§ THE PROBLEM
Within the entries below, every line containing "Account" is to be copied.

(Stored data)
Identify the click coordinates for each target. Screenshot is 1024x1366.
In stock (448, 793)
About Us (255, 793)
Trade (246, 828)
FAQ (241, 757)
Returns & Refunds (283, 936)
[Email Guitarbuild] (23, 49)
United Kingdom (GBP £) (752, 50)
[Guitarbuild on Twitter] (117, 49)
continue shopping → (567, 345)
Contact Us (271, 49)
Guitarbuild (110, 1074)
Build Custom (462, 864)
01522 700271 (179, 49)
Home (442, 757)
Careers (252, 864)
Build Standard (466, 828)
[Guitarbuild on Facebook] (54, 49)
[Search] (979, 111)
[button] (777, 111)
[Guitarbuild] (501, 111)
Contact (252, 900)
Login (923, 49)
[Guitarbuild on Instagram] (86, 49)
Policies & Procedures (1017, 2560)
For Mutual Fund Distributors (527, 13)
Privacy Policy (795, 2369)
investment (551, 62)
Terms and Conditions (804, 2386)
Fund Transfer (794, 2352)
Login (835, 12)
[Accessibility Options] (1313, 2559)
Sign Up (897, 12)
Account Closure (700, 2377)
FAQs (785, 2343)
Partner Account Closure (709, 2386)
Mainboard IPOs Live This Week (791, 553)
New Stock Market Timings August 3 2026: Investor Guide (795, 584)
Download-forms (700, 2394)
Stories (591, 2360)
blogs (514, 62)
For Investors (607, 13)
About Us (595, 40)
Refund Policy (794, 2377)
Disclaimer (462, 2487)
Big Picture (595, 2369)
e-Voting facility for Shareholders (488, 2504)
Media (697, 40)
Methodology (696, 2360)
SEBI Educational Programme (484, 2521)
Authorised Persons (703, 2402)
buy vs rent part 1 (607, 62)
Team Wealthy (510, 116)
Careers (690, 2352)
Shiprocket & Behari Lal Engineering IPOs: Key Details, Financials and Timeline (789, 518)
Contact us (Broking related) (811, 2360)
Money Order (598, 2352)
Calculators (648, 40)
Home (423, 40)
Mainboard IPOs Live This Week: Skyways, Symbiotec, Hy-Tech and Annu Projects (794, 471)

§ SOLUTION FOR THIS PROBLEM
Account Closure (700, 2377)
Partner Account Closure (709, 2386)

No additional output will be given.